The Public Broadcasting System (PBS), which has been fending off Congressional threats to its public funding, is facing new threats to its future as stations contemplate leaving the PBS system.
Last year longtime affiliate KCET in Los Angeles announced its intention to not renew its contract with PBS, citing the burdensome dues that had risen 40% to $7 million just as the economy soured and donations to the station dropped.
Even though PBS found another station to replace KCET, their move apparently emboldened other stations to consider leaving as well.
According to The New York Times, Chicago’s WTTW almost left the system citing an operating deficit of $4.2 million while they paid $4.5 million in dues to PBS.
WTTW”s president and CEO Dan Schmidt told the Times that other PBS stations in the Chicago area can air the same content for less money and that viewers can see much of that same content on PBS.org.
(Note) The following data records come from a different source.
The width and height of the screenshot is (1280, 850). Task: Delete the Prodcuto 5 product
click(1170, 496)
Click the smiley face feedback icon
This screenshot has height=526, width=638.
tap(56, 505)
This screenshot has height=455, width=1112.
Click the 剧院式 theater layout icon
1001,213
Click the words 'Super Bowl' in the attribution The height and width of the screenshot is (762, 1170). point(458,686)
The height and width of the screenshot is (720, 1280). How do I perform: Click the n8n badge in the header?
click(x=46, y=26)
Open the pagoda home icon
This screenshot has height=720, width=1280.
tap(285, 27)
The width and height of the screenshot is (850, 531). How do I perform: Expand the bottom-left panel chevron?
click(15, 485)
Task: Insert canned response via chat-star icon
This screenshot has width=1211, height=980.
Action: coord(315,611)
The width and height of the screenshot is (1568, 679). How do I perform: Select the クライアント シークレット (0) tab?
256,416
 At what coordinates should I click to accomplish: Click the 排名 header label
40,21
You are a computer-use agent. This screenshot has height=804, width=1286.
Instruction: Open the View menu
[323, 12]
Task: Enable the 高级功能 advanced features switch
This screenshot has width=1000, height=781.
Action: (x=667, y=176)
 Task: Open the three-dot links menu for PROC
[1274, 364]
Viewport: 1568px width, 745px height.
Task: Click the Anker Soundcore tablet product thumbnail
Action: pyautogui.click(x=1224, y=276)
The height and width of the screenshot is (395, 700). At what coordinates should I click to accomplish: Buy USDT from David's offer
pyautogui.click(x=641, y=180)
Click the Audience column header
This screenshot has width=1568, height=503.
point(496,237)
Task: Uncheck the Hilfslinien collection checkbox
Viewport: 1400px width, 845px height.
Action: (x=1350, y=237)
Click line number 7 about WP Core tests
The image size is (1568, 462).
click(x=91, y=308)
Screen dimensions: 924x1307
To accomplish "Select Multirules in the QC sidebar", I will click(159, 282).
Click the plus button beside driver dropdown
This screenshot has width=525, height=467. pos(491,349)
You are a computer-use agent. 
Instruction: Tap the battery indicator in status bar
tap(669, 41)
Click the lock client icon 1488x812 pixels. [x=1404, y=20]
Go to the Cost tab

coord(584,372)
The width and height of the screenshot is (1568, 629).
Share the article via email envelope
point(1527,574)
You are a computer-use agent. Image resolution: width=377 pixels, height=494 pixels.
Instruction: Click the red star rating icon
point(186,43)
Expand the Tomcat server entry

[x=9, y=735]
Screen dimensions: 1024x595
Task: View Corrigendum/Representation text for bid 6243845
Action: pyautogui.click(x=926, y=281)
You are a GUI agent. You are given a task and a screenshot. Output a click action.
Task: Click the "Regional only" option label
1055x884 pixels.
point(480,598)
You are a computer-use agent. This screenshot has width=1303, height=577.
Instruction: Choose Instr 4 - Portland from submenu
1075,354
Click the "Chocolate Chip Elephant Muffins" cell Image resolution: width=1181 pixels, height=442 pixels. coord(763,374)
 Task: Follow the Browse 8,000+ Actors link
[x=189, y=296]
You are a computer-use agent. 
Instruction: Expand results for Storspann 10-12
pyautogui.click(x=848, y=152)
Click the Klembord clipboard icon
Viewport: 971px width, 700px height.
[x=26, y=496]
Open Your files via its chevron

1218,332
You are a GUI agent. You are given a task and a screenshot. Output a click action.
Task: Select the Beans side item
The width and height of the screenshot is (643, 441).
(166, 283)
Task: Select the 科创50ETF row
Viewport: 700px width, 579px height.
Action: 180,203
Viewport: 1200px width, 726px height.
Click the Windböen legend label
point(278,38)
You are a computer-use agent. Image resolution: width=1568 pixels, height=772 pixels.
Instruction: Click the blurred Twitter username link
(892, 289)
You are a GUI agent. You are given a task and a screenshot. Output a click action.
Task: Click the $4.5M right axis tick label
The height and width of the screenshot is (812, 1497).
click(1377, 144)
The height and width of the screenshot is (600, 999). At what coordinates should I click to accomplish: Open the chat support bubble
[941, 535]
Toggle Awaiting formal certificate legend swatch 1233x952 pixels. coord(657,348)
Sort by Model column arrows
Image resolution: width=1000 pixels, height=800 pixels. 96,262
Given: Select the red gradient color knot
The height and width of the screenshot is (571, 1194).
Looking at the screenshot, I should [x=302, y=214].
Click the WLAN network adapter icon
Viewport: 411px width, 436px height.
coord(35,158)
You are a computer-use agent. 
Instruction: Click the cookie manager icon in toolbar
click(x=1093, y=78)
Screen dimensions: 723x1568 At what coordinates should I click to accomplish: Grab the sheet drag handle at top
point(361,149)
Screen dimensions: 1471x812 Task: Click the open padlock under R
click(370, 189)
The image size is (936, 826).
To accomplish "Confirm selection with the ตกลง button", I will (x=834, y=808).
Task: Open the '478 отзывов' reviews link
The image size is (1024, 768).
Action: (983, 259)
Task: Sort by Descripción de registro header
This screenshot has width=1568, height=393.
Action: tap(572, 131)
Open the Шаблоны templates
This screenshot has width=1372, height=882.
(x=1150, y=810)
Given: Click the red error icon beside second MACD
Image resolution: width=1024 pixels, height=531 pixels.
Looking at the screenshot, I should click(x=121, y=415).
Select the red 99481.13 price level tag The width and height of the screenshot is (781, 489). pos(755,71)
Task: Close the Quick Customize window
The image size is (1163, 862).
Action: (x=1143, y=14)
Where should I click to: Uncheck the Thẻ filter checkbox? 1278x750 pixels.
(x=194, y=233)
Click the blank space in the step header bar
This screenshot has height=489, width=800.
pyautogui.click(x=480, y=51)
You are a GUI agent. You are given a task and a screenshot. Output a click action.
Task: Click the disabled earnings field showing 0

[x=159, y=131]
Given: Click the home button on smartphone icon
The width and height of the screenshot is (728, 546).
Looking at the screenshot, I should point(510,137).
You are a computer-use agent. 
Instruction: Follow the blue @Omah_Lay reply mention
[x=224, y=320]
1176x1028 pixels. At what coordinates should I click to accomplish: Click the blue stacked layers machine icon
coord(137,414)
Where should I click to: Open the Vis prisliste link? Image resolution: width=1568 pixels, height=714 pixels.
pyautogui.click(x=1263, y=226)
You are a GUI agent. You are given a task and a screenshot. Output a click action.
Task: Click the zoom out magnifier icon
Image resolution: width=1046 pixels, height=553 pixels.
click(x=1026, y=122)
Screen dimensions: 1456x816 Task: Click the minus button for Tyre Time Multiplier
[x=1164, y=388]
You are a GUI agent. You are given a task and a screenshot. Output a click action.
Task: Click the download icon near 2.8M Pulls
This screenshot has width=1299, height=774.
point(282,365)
Schmidt decided to stick with PBS and try to make it work. But if he can’t turn around the station’s finances, either by raising more money or getting PBS to adjust the dues, he may be forced to leave.
Last year the station in Waco, Texas shut down for financial reasons, and WMFE in Orlando is being sold to new owners who have no plans to pay the $1 million in dues to stay in the fold.
The stations in Los Angeles and Orlando, however, may be just the tip of the iceberg as others may follow them if state and federal funding falls through.
Despite the defections PBS remains committed to its liberal programming agenda. Even though its federal funding will remain intact, state funding is less assured and that may prove to be its Achilles heel as it tries to keep the system from falling apart.